The problem:
Rewrite the text on Zia-era religious schools starting at "This information was" and ending at "classes of society.", with "sectarian group" updated to "sectarian faction".

Text block:
Begin
This information was provided by various confidential reports prepared in the districts of Punjab. For instance, the report prepared by the Deputy Commissioner, Bahawalpur indicated that about forty per cent of the 401 religious schools were supporting one or the other sectarian group. Nonetheless, the government chose not to take any action against them.
Perhaps General Zia’s ambition was to create a new set of stakeholders that would support his continued rule in the country, or help him counter the other political forces considered antagonistic to him. The creation of alternative political forces is a pet strategy adopted by authoritarian regimes. The use of religion as a tool was considered essential to secure the support of the traders from the lower-middle and middle classes of society.
Additionally, inculcating a religious zeal was considered necessary to further the country’s foreign policy objectives. The war in Afghanistan, and later in Kashmir, required a partnership between the military and the religious parties. Qazi Hussain Ahmed claims that it was his party that had drawn Pakistan army’s attention towards Afghanistan. The Jamaat’s help was vital in energizing the fighters in Afghanistan and preparing a force of religious warriors within Pakistan.
The madressahs system played a crucial role in incorporating religious fervour in a particular class of youth. The madressahs, thus, had a specific role to play. Furthermore, since the 1980s this system was used by various religious schools of thought to propagate their ideals often at variance with each other.
What is most important to note about the madressah system is that it was never a part of the educational system of the country. Given the acute dearth of resources and mismanagement of the funding available for the education sector, the apparently secular schools, particularly in the rural areas, had become more or less dysfunctional in producing positive results.
The ghost schools scam presented the tip of the iceberg of the ailing educational system. It is a fact that the quality of education is so poor that the majority of the people did not consider it useful to send their children to schools.
End
Data excerpt:
Begin
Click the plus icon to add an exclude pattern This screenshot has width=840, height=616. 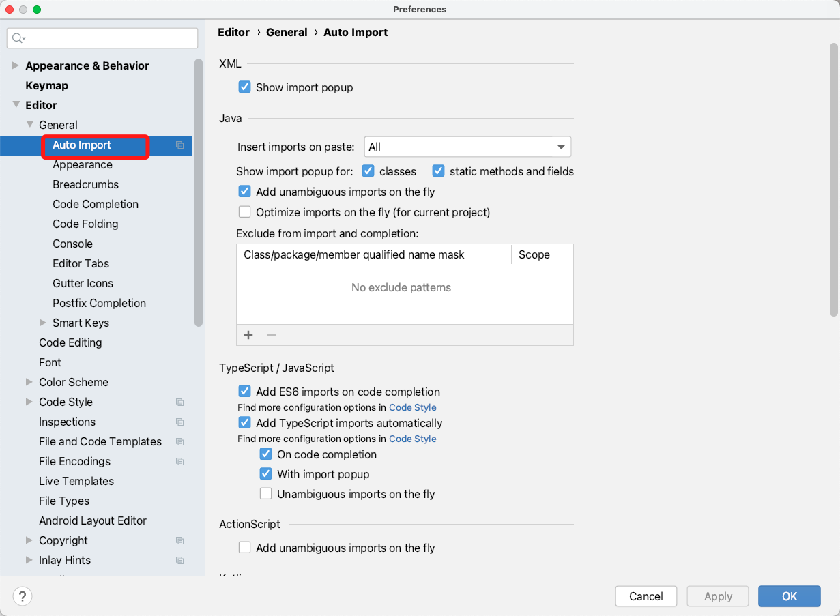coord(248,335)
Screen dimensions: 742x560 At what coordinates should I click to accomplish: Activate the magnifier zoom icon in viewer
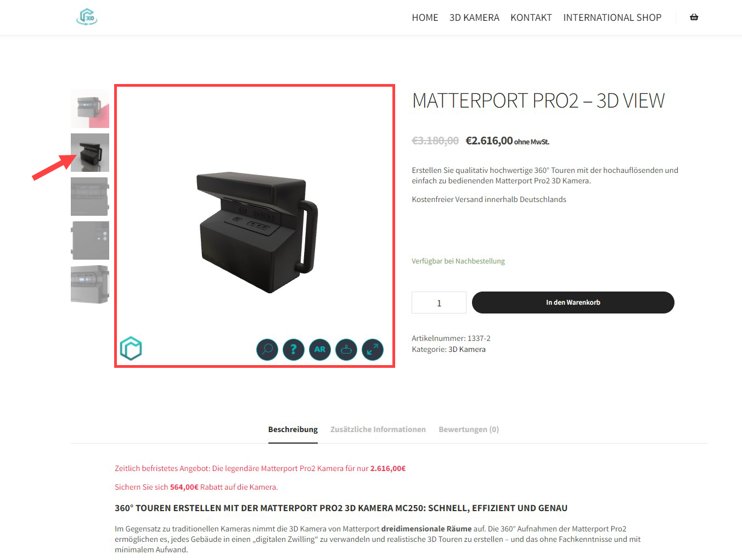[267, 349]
End
Answer for this exercise:
This information was provided by various confidential reports prepared in the districts of Punjab. For instance, the report prepared by the Deputy Commissioner, Bahawalpur indicated that about forty per cent of the 401 religious schools were supporting one or the other sectarian faction. Nonetheless, the government chose not to take any action against them.
Perhaps General Zia’s ambition was to create a new set of stakeholders that would support his continued rule in the country, or help him counter the other political forces considered antagonistic to him. The creation of alternative political forces is a pet strategy adopted by authoritarian regimes. The use of religion as a tool was considered essential to secure the support of the traders from the lower-middle and middle classes of society.